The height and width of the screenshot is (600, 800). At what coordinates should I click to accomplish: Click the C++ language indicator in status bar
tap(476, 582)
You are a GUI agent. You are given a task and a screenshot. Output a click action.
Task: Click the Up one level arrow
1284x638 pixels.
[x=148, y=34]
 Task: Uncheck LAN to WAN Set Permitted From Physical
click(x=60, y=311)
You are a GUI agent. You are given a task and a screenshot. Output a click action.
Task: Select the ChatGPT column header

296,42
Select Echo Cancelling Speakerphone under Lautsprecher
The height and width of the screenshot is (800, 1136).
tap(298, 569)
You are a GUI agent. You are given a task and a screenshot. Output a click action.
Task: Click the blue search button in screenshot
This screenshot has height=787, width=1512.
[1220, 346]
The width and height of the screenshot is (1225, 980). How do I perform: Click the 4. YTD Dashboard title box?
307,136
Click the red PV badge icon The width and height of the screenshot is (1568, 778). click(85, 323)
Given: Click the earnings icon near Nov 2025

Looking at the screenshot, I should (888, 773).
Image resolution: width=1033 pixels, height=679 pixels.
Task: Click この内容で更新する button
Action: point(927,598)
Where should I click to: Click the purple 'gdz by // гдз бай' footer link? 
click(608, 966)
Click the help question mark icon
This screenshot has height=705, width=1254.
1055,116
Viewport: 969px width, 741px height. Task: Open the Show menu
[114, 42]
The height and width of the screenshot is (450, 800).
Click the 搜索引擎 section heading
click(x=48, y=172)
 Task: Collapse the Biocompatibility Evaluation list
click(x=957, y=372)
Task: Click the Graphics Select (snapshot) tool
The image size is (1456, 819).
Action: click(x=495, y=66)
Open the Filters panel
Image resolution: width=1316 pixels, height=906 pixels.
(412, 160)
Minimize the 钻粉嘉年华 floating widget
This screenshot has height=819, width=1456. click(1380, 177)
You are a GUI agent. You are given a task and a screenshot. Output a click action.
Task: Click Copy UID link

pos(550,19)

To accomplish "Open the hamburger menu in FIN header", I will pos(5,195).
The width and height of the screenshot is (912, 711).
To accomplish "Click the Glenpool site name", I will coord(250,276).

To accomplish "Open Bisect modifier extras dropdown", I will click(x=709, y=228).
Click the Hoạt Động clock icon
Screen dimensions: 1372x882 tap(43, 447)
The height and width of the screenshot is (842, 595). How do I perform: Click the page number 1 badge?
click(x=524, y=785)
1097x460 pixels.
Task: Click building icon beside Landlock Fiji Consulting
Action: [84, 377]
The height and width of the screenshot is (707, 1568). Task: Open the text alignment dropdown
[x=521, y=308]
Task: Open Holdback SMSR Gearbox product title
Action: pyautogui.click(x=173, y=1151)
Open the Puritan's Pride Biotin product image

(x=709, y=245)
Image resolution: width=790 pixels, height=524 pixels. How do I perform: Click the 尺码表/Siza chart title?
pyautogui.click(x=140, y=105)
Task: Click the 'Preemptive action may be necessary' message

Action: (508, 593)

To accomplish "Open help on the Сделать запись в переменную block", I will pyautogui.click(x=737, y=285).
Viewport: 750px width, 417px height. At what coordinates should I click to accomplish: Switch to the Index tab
■ ■ ■
EXERCISE DIRECTIONS:
Rewrite the rows as a JSON list of strings, starting with the first line and going on through the line with "[1220, 346]". Give one string per line and leave out blank lines.

EXERCISE RESULT:
[
  "The height and width of the screenshot is (600, 800). At what coordinates should I click to accomplish: Click the C++ language indicator in status bar",
  "tap(476, 582)",
  "You are a GUI agent. You are given a task and a screenshot. Output a click action.",
  "Task: Click the Up one level arrow",
  "1284x638 pixels.",
  "[x=148, y=34]",
  " Task: Uncheck LAN to WAN Set Permitted From Physical",
  "click(x=60, y=311)",
  "You are a GUI agent. You are given a task and a screenshot. Output a click action.",
  "Task: Select the ChatGPT column header",
  "296,42",
  "Select Echo Cancelling Speakerphone under Lautsprecher",
  "The height and width of the screenshot is (800, 1136).",
  "tap(298, 569)",
  "You are a GUI agent. You are given a task and a screenshot. Output a click action.",
  "Task: Click the blue search button in screenshot",
  "This screenshot has height=787, width=1512.",
  "[1220, 346]"
]